# HMM Basics: Understanding Regime Detection

**From Log Returns to Market Regimes Using Hidden Markov Models**

In the previous notebook, we proved that log returns are the correct transformation for financial time series.

Now we'll use those log returns to detect market regimes using **Hidden Markov Models (HMMs)**.

## What You'll Learn

1. What HMMs are and how they work
2. What parameters HMMs learn from data
3. How to interpret HMM states (WITHOUT forcing Bull/Bear labels)
4. How to choose the right number of states
5. How to visualize regime sequences

## Important Note

**This notebook uses minimal code** to understand HMM mechanics.

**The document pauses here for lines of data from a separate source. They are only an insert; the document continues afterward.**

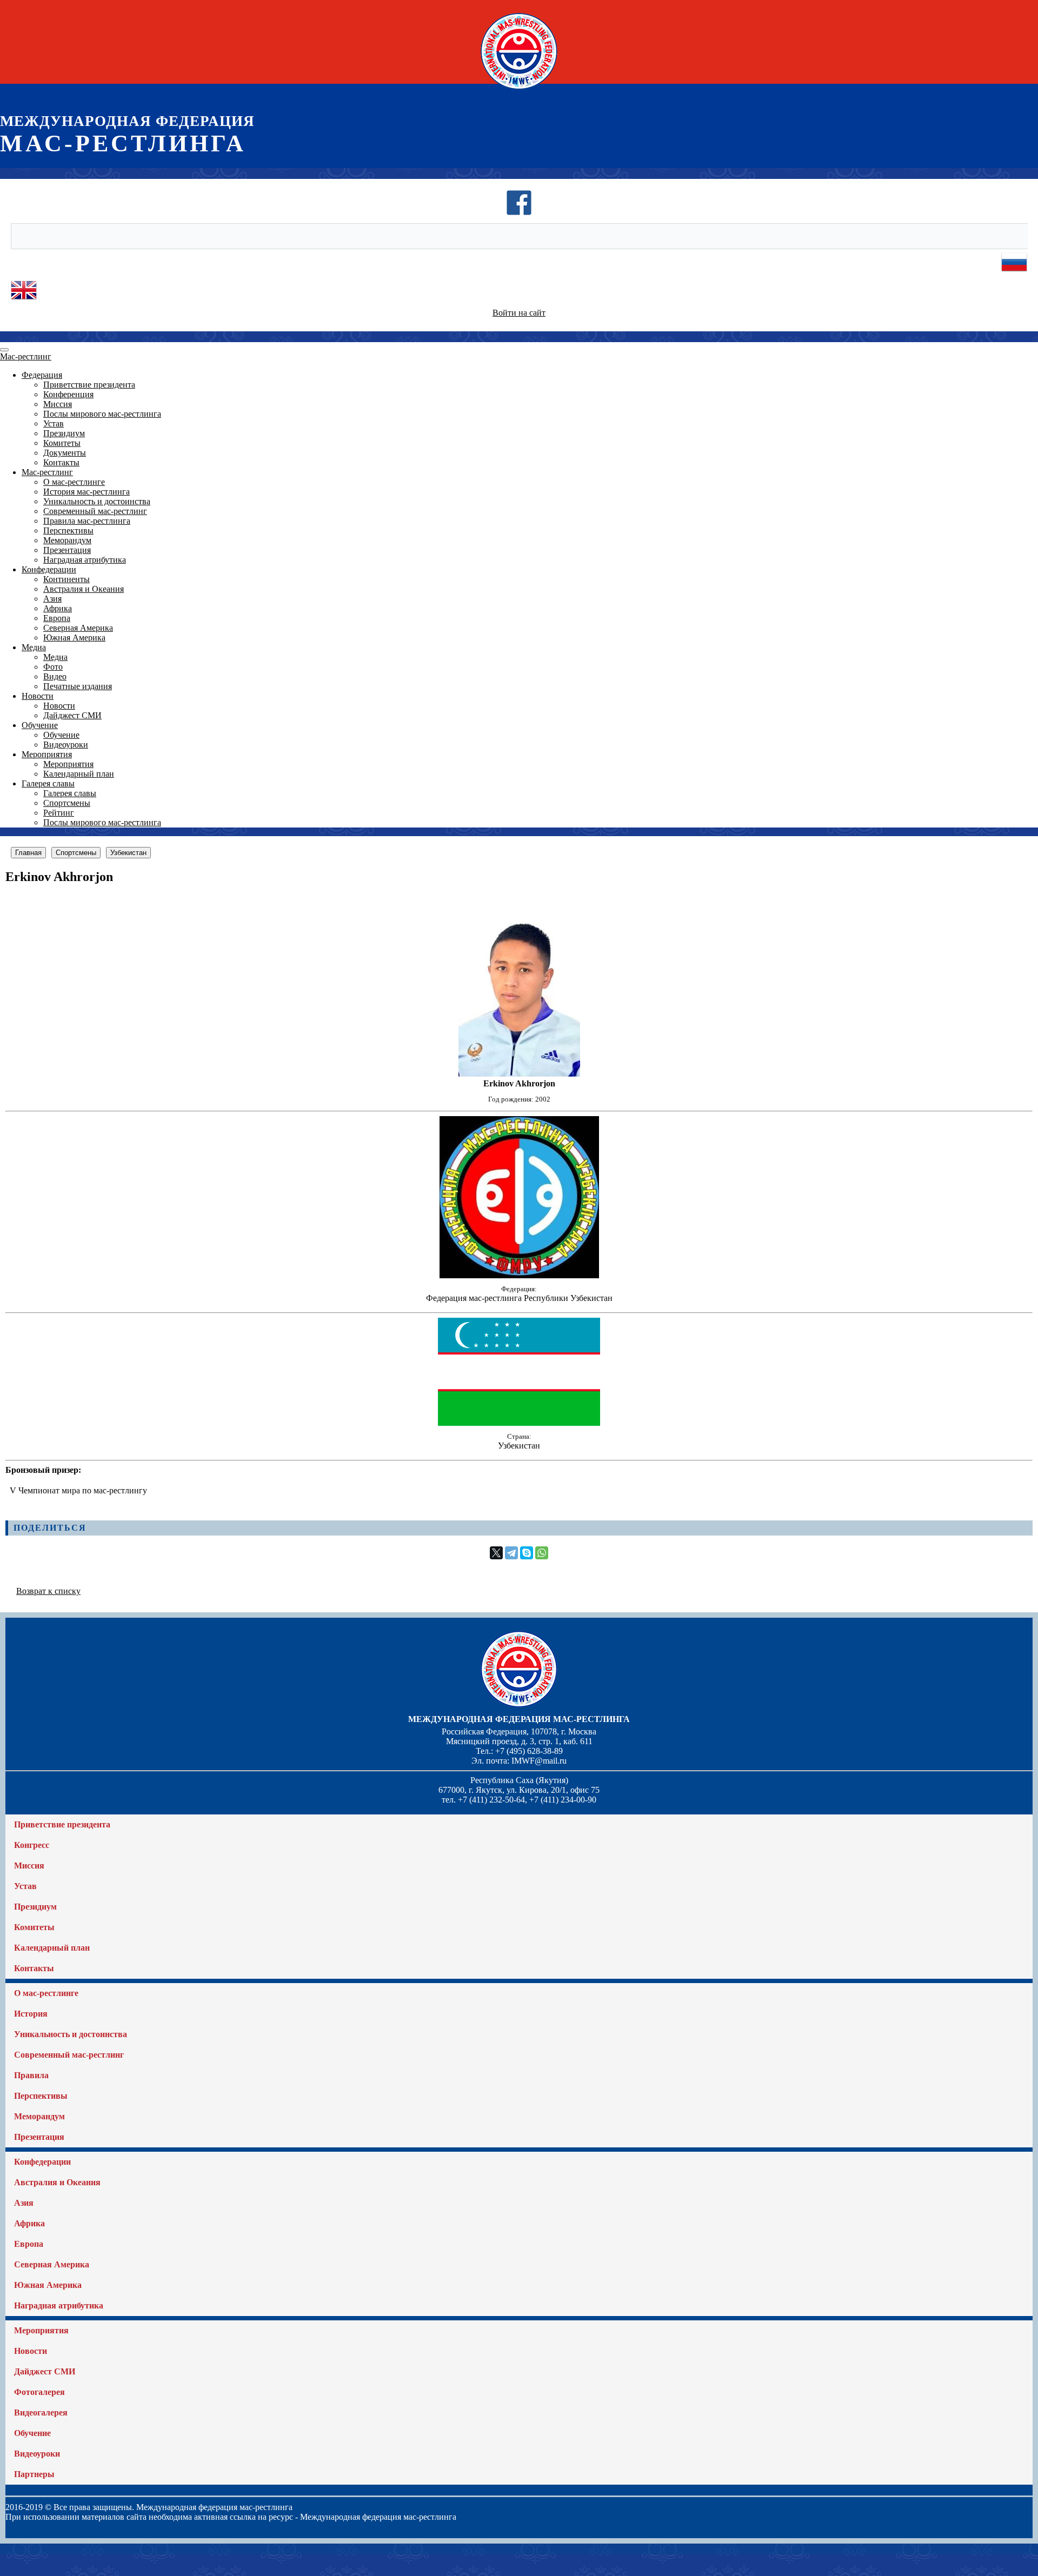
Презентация (67, 550)
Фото (53, 666)
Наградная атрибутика (84, 559)
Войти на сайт (519, 312)
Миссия (57, 404)
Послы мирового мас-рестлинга (102, 413)
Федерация (42, 374)
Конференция (68, 394)
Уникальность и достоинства (96, 501)
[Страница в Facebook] (519, 212)
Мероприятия (47, 754)
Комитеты (62, 443)
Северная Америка (78, 627)
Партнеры (34, 2474)
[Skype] (526, 1552)
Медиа (34, 647)
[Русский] (1014, 272)
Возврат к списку (48, 1591)
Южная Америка (74, 637)
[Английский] (24, 300)
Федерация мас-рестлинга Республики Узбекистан (519, 1298)
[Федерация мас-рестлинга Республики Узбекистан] (519, 1275)
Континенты (66, 579)
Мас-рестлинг (25, 356)
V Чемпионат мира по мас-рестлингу (78, 1490)
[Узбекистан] (519, 1422)
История (31, 2013)
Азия (52, 598)
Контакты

**Next notebook** shows the full library pipeline with analysis tools and best practices.

---

In [None]:
import sys
from pathlib import Path
import numpy as np
import pandas as pd
import matplotlib.pyplot as plt
import seaborn as sns
from datetime import datetime, timedelta
import warnings
warnings.filterwarnings('ignore')

# Add parent to path
sys.path.insert(0, str(Path().absolute().parent))

# Hidden Regime imports - minimal
from hidden_regime.data import FinancialDataLoader
from hidden_regime.observations import FinancialObservationGenerator
from hidden_regime.models import HiddenMarkovModel
from hidden_regime.config import FinancialDataConfig, FinancialObservationConfig, HMMConfig
from hidden_regime.utils import log_return_to_percent_change

# Plotting
plt.style.use('seaborn-v0_8-whitegrid')
sns.set_palette("husl")

print("Imports complete")

## 1. What is a Hidden Markov Model?

### The Core Idea

An HMM assumes the market operates in **hidden states** (regimes) that we cannot directly observe. Each regime has:
- **Different return characteristics** (mean and volatility)
- **Persistence** (tendency to stay in the same regime)
- **Transition probabilities** (likelihood of switching to other regimes)

### The Three Components

1. **Hidden States** (`S₁, S₂, ..., Sₜ`): The unobserved regime sequence
2. **Observations** (`O₁, O₂, ..., Oₜ`): The log returns we can see
3. **Parameters**:
   - **Transition Matrix** `A`: `P(regime_{t+1} = j | regime_t = i)`
   - **Emission Means** `μ`: Average log return for each regime
   - **Emission Stds** `σ`: Volatility for each regime
   - **Initial Probs** `π`: Starting regime distribution

### What HMMs Do

Given observed log returns, HMMs **simultaneously**:
- Infer the most likely regime sequence (states)
- Learn the transition probabilities (how regimes switch)
- Learn emission parameters (return characteristics of each regime)

---

## 2. Load Data and Create Observations

We'll use SPY (S&P 500 ETF) with 2 years of data.

In [None]:
# Configure data loader
data_config = FinancialDataConfig(
    ticker='SPY',
    end_date=datetime.now(),
    num_samples=504  # ~2 years of trading days
)

# Load data
loader = FinancialDataLoader(data_config)
df = loader.load_data()

print(f"Loaded {len(df)} days of SPY data")
print(f"Date range: {df.index[0].date()} to {df.index[-1].date()}")
print(f"\nData columns: {list(df.columns)}")
print(f"\nFirst few rows:")
print(df.head())

In [None]:
# Create observation generator
obs_config = FinancialObservationConfig(
    generators=["log_return"],  # Just log returns
    price_column="close",
    normalize_features=False  # Keep raw log returns
)

obs_generator = FinancialObservationGenerator(obs_config)
observations_df = obs_generator.update(df)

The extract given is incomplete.